À ce mot tous les auditeurs s’écrièrent d’admiration excepté mon capitaine qui leur disait : « Votre M. Le Pelletier, messieurs, n’est qu’un gueux, un malheureux, un lâche, un infâme, à qui cependant cette épée aurait fait prompte justice, si j’avais été là ; et votre Aubertot aurait été bien heureux, s’il ne lui en avait coûté que le nez et les deux oreilles. »
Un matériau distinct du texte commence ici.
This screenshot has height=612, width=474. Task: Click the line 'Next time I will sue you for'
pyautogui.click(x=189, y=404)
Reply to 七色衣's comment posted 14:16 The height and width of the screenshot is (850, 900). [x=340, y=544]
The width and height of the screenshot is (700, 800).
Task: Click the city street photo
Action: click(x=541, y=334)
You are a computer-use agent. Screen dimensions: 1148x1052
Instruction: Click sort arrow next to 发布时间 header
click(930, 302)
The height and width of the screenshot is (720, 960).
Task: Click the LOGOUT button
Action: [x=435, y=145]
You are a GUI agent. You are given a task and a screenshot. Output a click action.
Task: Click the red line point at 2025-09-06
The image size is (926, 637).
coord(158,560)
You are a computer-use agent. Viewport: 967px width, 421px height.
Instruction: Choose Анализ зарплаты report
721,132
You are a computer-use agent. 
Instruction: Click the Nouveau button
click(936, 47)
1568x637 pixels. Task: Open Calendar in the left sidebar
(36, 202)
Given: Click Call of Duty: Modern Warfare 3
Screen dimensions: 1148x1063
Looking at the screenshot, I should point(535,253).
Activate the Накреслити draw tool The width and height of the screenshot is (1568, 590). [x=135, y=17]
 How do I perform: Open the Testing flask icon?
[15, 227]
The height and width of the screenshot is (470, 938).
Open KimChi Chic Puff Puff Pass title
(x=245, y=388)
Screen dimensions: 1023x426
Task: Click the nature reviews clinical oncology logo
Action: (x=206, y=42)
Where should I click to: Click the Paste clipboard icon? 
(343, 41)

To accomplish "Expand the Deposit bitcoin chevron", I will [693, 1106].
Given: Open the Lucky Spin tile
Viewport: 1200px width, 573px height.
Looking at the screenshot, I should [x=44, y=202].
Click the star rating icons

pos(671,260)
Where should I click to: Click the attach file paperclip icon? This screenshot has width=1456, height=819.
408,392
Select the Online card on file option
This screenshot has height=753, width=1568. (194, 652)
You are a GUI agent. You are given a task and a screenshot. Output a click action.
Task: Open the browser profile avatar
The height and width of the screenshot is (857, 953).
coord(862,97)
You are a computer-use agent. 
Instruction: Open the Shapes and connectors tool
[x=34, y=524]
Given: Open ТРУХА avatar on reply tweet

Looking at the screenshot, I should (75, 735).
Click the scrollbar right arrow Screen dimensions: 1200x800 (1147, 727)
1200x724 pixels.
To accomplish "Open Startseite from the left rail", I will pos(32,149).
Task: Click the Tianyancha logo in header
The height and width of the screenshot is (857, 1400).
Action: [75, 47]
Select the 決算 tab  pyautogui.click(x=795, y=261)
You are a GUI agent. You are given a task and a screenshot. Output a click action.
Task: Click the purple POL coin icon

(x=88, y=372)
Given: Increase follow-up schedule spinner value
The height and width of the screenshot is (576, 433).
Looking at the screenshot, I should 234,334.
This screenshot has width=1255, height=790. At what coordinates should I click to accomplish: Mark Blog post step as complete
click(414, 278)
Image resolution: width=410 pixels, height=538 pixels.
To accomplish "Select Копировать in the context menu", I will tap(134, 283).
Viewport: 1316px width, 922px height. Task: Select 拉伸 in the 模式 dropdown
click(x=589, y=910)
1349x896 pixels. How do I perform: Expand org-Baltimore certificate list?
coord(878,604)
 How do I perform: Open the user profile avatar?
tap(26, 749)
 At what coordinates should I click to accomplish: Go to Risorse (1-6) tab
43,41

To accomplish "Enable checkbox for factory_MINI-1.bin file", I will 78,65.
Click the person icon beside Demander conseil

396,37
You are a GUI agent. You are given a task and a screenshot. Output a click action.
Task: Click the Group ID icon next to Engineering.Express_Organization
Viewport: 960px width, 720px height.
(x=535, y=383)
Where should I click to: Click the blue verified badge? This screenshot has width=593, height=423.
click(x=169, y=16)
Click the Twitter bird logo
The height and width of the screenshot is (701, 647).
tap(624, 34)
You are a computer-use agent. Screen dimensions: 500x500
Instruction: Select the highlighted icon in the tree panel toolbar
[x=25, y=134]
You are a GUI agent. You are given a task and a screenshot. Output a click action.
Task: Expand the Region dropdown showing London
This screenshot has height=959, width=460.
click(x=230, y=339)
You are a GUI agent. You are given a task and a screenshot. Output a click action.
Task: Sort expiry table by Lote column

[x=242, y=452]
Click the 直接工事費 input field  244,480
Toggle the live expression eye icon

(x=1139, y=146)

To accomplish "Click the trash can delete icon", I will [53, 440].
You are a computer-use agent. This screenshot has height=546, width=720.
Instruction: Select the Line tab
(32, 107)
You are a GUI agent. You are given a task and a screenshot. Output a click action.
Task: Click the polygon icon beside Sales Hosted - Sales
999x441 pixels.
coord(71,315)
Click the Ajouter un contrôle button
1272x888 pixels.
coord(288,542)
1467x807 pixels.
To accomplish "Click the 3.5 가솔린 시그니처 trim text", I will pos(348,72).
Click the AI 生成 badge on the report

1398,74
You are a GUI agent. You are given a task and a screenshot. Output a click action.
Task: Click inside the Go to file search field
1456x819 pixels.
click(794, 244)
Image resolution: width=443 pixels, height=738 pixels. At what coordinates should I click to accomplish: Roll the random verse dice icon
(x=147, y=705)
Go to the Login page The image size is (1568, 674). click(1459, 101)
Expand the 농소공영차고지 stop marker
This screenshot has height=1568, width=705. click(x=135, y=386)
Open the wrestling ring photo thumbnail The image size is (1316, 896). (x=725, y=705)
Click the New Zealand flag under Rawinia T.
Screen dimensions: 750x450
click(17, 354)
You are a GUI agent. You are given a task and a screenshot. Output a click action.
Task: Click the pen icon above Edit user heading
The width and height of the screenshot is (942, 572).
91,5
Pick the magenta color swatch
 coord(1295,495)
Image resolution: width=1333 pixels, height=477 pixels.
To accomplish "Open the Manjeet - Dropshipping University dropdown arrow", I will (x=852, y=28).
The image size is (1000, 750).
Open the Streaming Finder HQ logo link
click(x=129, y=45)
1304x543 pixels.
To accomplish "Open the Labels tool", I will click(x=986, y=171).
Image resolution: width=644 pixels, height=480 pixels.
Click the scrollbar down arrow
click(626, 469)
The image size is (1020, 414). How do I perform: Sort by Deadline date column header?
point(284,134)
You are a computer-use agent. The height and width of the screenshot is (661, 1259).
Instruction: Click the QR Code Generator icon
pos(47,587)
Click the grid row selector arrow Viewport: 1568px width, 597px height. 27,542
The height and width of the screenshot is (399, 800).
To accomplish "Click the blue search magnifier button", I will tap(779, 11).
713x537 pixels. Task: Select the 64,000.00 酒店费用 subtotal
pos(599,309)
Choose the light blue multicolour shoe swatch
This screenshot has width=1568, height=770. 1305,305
L’orateur lui répliqua : « Je vois, monsieur, que vous n’auriez pas laissé le temps à l’homme insolent de reconnaître sa faute, de se jeter aux pieds de M. Le Pelletier, et de lui présenter sa bourse.

— Non, certes !

— Vous êtes un militaire, et M. Le Pelletier est un chrétien ; vous n’avez pas les mêmes idées du soufflet.

— La joue de tous les hommes d’honneur est la même.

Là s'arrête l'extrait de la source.